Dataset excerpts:
▼

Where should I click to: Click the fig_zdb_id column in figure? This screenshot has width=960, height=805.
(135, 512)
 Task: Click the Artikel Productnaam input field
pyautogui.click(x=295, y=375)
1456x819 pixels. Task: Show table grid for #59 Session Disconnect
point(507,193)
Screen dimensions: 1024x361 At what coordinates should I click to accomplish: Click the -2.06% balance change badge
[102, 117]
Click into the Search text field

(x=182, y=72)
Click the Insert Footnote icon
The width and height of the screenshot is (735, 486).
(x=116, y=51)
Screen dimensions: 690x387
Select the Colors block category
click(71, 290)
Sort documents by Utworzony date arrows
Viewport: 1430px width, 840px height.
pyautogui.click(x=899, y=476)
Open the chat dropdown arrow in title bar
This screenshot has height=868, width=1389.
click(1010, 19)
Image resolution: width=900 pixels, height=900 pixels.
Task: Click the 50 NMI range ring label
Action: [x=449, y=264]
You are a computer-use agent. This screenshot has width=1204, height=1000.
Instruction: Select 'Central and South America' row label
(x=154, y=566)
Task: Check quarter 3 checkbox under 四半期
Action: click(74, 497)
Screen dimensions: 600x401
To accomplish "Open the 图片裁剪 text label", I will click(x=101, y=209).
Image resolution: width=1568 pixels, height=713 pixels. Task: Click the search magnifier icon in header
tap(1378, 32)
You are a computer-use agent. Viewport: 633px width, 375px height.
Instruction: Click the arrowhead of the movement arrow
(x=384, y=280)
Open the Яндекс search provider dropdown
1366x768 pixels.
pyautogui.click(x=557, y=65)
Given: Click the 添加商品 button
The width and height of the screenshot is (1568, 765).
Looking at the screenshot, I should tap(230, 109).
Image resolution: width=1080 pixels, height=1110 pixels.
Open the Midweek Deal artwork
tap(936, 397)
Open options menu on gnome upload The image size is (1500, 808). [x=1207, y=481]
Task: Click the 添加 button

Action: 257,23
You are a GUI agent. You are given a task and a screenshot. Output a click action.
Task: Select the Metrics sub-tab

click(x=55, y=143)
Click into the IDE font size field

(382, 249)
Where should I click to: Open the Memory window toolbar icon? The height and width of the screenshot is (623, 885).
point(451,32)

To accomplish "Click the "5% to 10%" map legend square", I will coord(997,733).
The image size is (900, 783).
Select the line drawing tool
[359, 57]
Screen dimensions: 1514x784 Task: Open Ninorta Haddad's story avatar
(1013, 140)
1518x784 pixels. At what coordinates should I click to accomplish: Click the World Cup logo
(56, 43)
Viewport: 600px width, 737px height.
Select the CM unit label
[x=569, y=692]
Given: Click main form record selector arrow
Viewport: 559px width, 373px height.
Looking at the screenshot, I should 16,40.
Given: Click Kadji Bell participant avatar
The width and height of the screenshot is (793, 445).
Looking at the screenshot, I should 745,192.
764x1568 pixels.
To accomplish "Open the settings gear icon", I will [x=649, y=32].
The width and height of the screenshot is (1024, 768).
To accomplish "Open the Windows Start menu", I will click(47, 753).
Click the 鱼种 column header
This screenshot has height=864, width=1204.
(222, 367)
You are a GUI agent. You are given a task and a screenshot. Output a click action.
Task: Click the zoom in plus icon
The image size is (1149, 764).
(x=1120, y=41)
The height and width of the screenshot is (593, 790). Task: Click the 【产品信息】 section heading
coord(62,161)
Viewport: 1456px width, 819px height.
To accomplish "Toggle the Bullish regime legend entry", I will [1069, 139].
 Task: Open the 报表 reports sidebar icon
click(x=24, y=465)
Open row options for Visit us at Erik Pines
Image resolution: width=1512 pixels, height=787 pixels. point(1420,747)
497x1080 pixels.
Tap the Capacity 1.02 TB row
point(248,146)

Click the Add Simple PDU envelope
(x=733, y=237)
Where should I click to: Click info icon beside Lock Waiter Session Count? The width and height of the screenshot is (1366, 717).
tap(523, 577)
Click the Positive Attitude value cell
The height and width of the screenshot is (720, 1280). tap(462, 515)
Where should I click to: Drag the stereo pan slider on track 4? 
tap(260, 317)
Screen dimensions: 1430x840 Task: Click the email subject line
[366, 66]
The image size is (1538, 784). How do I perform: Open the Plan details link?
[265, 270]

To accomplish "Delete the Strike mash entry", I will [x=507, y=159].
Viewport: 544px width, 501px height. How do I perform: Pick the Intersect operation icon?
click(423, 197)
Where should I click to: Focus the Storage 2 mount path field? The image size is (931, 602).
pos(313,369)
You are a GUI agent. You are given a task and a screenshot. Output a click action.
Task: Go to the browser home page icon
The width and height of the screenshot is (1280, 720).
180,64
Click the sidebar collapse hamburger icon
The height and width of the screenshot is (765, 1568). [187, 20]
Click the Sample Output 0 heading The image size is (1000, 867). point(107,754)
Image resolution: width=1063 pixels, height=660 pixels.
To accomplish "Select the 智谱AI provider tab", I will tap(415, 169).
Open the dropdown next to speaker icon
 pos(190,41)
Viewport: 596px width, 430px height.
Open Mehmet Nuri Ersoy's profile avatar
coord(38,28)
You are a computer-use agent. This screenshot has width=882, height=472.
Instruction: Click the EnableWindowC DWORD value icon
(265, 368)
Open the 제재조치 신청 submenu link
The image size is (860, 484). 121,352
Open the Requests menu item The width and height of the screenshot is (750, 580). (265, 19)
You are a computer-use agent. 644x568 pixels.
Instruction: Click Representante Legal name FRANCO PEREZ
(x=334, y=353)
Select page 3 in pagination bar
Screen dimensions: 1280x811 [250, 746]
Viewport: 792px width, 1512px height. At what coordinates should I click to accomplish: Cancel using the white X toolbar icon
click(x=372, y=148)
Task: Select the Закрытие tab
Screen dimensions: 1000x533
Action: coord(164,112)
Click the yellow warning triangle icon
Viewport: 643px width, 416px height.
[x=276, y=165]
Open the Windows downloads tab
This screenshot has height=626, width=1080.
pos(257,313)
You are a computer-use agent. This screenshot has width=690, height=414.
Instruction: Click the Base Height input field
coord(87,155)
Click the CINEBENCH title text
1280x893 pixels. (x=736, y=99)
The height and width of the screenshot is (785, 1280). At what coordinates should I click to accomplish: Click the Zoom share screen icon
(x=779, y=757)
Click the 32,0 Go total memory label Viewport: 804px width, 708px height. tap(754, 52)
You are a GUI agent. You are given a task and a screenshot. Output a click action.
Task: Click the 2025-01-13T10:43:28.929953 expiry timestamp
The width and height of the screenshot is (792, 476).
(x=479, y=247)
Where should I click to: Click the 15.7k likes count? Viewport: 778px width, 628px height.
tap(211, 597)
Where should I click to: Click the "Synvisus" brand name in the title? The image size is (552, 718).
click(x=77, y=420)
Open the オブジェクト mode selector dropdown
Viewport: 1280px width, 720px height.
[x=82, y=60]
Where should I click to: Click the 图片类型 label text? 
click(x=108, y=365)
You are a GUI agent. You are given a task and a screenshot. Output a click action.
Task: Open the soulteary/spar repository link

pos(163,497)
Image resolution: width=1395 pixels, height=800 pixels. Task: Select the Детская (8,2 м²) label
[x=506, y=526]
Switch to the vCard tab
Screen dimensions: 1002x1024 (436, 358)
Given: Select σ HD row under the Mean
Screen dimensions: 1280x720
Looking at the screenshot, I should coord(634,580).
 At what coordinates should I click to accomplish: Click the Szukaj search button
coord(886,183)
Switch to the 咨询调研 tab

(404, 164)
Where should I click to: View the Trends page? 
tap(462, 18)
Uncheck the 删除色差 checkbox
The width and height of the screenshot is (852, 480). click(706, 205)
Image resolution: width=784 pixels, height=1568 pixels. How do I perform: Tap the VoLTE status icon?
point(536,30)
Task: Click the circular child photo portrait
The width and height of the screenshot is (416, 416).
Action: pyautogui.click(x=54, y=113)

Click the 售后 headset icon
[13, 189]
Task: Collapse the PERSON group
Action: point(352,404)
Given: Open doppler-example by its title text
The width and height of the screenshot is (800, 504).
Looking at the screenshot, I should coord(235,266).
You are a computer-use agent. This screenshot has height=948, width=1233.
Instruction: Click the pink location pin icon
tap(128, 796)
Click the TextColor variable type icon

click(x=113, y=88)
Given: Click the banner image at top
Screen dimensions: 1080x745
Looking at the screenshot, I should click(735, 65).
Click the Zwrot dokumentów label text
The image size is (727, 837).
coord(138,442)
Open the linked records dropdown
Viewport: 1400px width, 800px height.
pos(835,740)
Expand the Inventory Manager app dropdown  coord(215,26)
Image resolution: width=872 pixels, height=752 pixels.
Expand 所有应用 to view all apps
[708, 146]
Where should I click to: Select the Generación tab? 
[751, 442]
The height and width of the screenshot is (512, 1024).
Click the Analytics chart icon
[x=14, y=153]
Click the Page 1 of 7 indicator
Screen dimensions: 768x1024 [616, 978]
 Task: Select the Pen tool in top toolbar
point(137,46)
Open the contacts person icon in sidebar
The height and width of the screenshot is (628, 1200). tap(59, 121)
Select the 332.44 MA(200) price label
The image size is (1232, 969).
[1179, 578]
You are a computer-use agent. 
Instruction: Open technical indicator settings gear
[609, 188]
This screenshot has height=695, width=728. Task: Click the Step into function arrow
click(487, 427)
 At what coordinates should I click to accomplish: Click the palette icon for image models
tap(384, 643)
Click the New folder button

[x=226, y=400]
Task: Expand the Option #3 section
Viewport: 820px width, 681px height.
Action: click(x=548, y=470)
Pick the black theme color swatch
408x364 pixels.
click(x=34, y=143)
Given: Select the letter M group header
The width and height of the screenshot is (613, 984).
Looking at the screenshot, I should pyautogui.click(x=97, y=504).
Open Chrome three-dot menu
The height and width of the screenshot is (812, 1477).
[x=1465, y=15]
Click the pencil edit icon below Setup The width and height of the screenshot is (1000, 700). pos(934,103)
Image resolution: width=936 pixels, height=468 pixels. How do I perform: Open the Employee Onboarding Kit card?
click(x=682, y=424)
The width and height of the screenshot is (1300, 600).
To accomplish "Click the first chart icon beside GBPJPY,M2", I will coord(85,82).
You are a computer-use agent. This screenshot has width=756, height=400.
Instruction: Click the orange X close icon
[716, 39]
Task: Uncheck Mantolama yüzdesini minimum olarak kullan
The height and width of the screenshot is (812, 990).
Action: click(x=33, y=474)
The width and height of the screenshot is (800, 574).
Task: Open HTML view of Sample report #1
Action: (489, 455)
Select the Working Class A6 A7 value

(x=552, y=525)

▲

Problem statement:
Repeat, exactly as they stand above, the lines from the line with "Uncheck the 删除色差 checkbox" to the line with "has height=948, width=1233.", both lines included.

Solution to this problem:
Uncheck the 删除色差 checkbox
The width and height of the screenshot is (852, 480). click(706, 205)
Image resolution: width=784 pixels, height=1568 pixels. How do I perform: Tap the VoLTE status icon?
point(536,30)
Task: Click the circular child photo portrait
The width and height of the screenshot is (416, 416).
Action: pyautogui.click(x=54, y=113)

Click the 售后 headset icon
[13, 189]
Task: Collapse the PERSON group
Action: point(352,404)
Given: Open doppler-example by its title text
The width and height of the screenshot is (800, 504).
Looking at the screenshot, I should coord(235,266).
You are a computer-use agent. This screenshot has height=948, width=1233.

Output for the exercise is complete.